Course: MainCuisine: Traditional, Game, BritishDifficulty: Easy


Prep time


Cooking time




  • Brining and drying the bird [Three days before]
  • 1 whole pheasant (about 500g)

  • 3.5% solution of salt in water

  • 10 black peppercorns, lightly crushed

  • Selection of herbs such as thyme, rosemary, tarragon, parsley (in our case), tied up in a bunch

  • 1 garlic clove, unpeeled and crushed with a tip of the knife

  • 2 bay leaves

  • 1 tsp honey

  • Roasting the bird [The day of cooking]
  • Oil with a high smoking point (we used avocado oil)

  • Glaze

  • 60g unsalted butter, melted

  • 1tbsp light soy sauce

  • Sea salt flakes

  • Topinambur (adapted from Bon Appetit’s recipe for roast potatoes)
  • 400g topinambur

  • Extra Virgin Olive oil

  • Salt, black pepper

  • Mushrooms
  • 6 King Oyster mushrooms

  • 4 sprigs of thyme

  • Extra Virgin Olive oil

  • 30g unsalted butter

  • Salt, black pepper


  • Brining and drying the bird
  • Prepare a large airtight container, put inside a bunch of herbs, a garlic clove, bay leaves, black peppercorns and the pheasant.
  • Examine how large the volume of water will be to cover the whole bird. Dissolve the salt and the honey in it before filling up the container.
  • Close it or cover it and rest in the fridge for 8h (overnight).
  • Next, take the pheasant out from the brine. Pat dry the bird and place it on a plate or wire rack.
  • Keep the pheasant in the fridge for 2 days exposed to its cold dry air.
  • Roasting the bird
  • Preheat the oven to 190C fan.
  • Take a medium size frying pan, drizzle with an avocado oil and set over a high heat.
  • Lay the pheasant in the pan and cook until the colour of the skin becomes golden brown on the leg sides (about 5min).
  • Turn the bird onto its breast side to colour for 3min.
  • Prepare a baking tray, place a wire rack (the bird shouldn’t be in direct contact with the baking tray) and lay the pheasant on one of the thigh sides.
  • In a small bowl, combine the melted butter with soy sauce.
  • Brush the pheasant with the glaze and sprinkle with salt. Roast for 5min.
  • Remove from the oven and turn the bird breast side facing up, brush with the glaze and return for another 5 min.
  • Then, turn the pheasant to the remaining thigh side up and repeat the same procedure again.
  • Check the internal temperature of the pheasant: 80-82C on the leg and 60C on the breast (try to stick the thermometer in the thickest part).

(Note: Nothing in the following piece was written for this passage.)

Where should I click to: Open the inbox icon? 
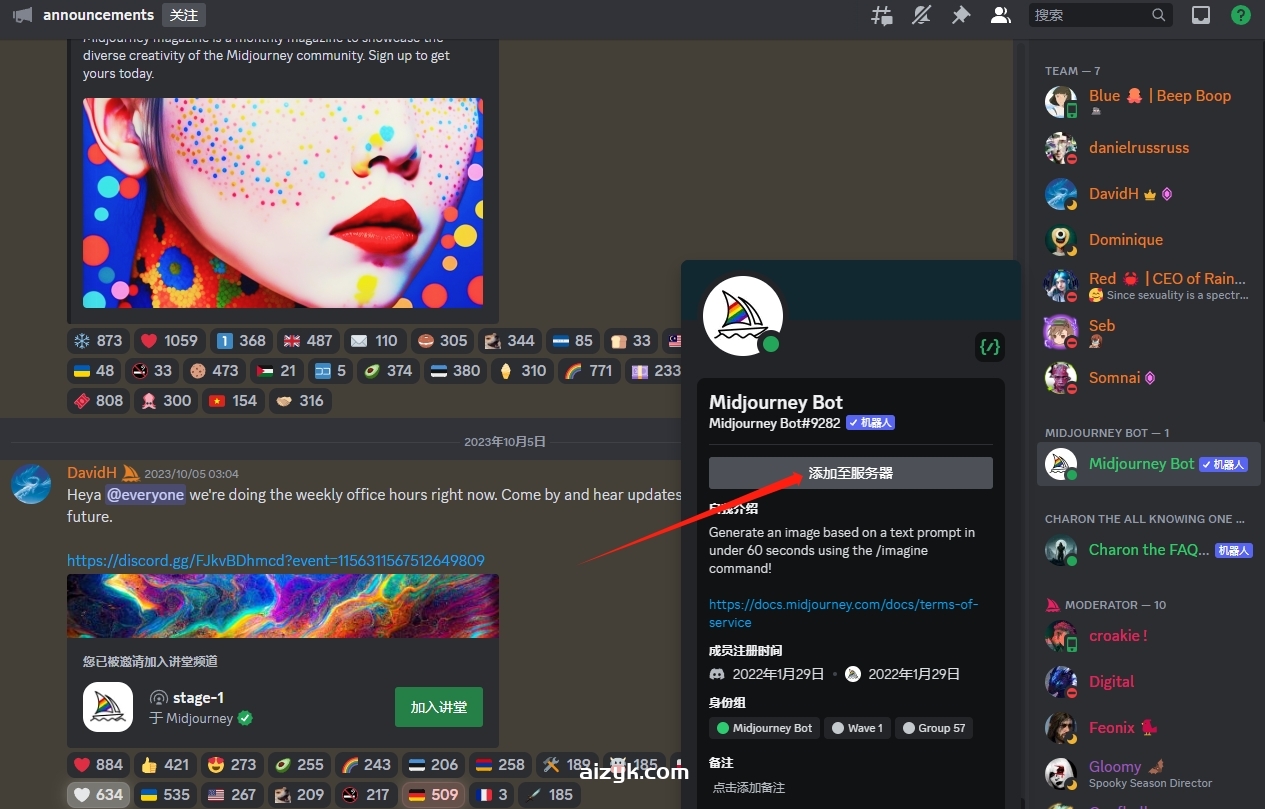point(1201,15)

If the temperature hasn’t been reached, turn the bird and roast following the same order until you are happy with the temperature.
  • Remove the peasant from the oven and transfer on a tray. Cover it with an aluminium foil (so it doesn’t cool down too much) and let it rest for 15min before serving.
  • Topinambur
  • Preheat the oven to 220C. Halve the topinamburs crosswise and arrange them cut side down on a baking tray lined with aluminium foil.
  • Pour the water on the baking tray, just enough to cover the tray in a thin layer.
  • Cover tightly the tray with an aluminium foil.
  • Put it in the oven and bake for 15min.
  • Remove from the oven and let the topinambur cool for 5-10min.
  • Increase the temperature to 260C (the highest your oven can reach) and set on the grill.
  • Toss the topinambur with olive oil, season with salt and pepper and return to the oven.
  • Roast the vegetables until they are nicely browned. Keep in the warm oven (around 50C) until ready to serve.
  • Mushrooms
  • Cut the mushrooms lengthwise in ~0.5cm thick slices.
  • Heat up a large, nonstick frying pan with a drizzle of olive oil.
  • Once the pan is very hot, add the mushrooms and fry them until they are golden from both sides.
  • Take the pan off the heat, add the sprigs of thyme and the butter.
  • Season with salt and pepper and toss the mushrooms around.
  • Return them onto medium-low heat and keep stirring for next 2-3min.
  • Take off the heat and keep in the warm oven (around 50C) until ready to serve.